Textauszug →

________________________________________

Seine Freundschaft mit dem Maler Max Klinger beschert dem Künstler derweil Zugang zur etablierten Kunstszene und Schneiders Werke werden einem großen Publikum zugänglich. In diesen Jahren entstehen auch gigantische Wandgemälde als Auftragsarbeiten, unter anderem »Baldurs Sieg über die Mächte der Finsternis« für das Buchgewerbehaus in Leipzig und sein persönliches Monumentalwerk »Um die Wahrheit«. Es fügt sich während dieser produktiven Zeit, dass der Künstler auf einen anderen, wohl bekannten, Protagonisten der Künste jener Jahre trifft. Mit dem Schriftsteller Karl May wird sich Schneider bis zu dessen Tod verbunden verbunden fühlen — es entsteht eine fruchtbare Künstlerfreundschaft und eine eindrucksvolle Zusammenarbeit mit dem Schöpfer von Winnetou und Old Shatterhand.
Karl May und Sascha Schneider — Eine Künstlerfreundschaft

Als Karl May 1903 eine Ausstellung von Schneider besucht, ist er begeistert. Das Monumentalwerk »Um die Wahrheit« hinterlässt einen solch bleibenden Eindruck bei May, dass er Schneider den Auftrag erteilt, ein Wandgemälde für seine Villa Shatterhand in Radebeul anzufertigen. Das Werk, das Schneider für May in Tempera, Kohle und Öl anfertigt, trägt den Titel »Der Chodem« (auch »Das Gewissen« oder »Der Astralmensch« genannt) und versetzt so manchem Besucher des Schriftstellers einen gehörigen Schrecken. Im Zuge der weiteren Zusammenarbeit gibt May 25 neue Deckel-Illustrationen seiner Reiseerzählungen in Auftrag. Sascha Schneider übersetzt die Erzählungen Mays in seinem ganz eigenen Stil in symbolistische Werke, in denen wieder düstere Mystik und der nackte Körper im Ringen mit den Widrigkeiten das Schlüsselelement darstellt. Der rege Briefwechsel zwischen Karl May und Sascha Schneider ist der Nachwelt übrigens erhalten geblieben und bezeugt die intensive Künstlerfreundschaft der beiden Männer. Das Buch »Briefwechsel mit Sascha Schneider« sei an dieser Stelle zur Vertiefung des Themas empfohlen. Als Karl May 1912 verstirbt, entwirft Schneider zwei Ruhebänke mit geflügelten Löwen für dessen Tempelähnliches Grabmal in Radebeul.

________________________________________

Material →
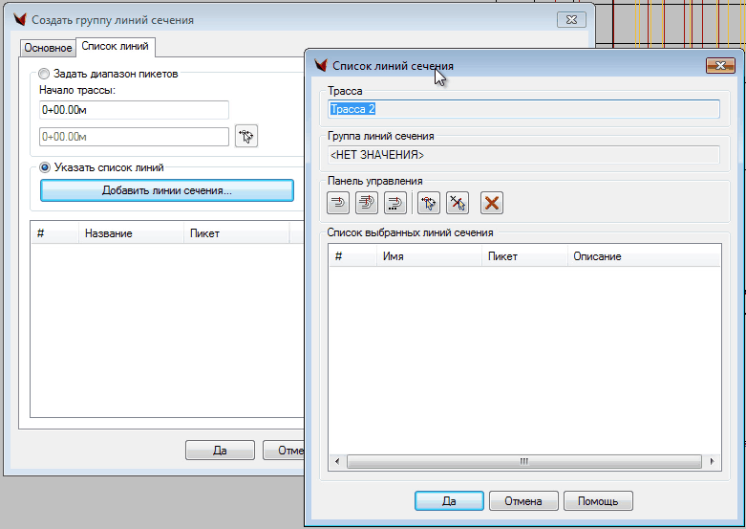Click the red X delete icon
The height and width of the screenshot is (529, 746).
[492, 203]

________________________________________

Schreiben Sie aus dem Textauszug über Karl May und Sascha Schneider die Stelle von „Seine Freundschaft mit“ bis einschließlich „und Old Shatterhand.“ wortgetreu ab. Das Material steht für sich und gehört nicht zum Textauszug.

Seine Freundschaft mit dem Maler Max Klinger beschert dem Künstler derweil Zugang zur etablierten Kunstszene und Schneiders Werke werden einem großen Publikum zugänglich. In diesen Jahren entstehen auch gigantische Wandgemälde als Auftragsarbeiten, unter anderem »Baldurs Sieg über die Mächte der Finsternis« für das Buchgewerbehaus in Leipzig und sein persönliches Monumentalwerk »Um die Wahrheit«. Es fügt sich während dieser produktiven Zeit, dass der Künstler auf einen anderen, wohl bekannten, Protagonisten der Künste jener Jahre trifft. Mit dem Schriftsteller Karl May wird sich Schneider bis zu dessen Tod verbunden verbunden fühlen — es entsteht eine fruchtbare Künstlerfreundschaft und eine eindrucksvolle Zusammenarbeit mit dem Schöpfer von Winnetou und Old Shatterhand.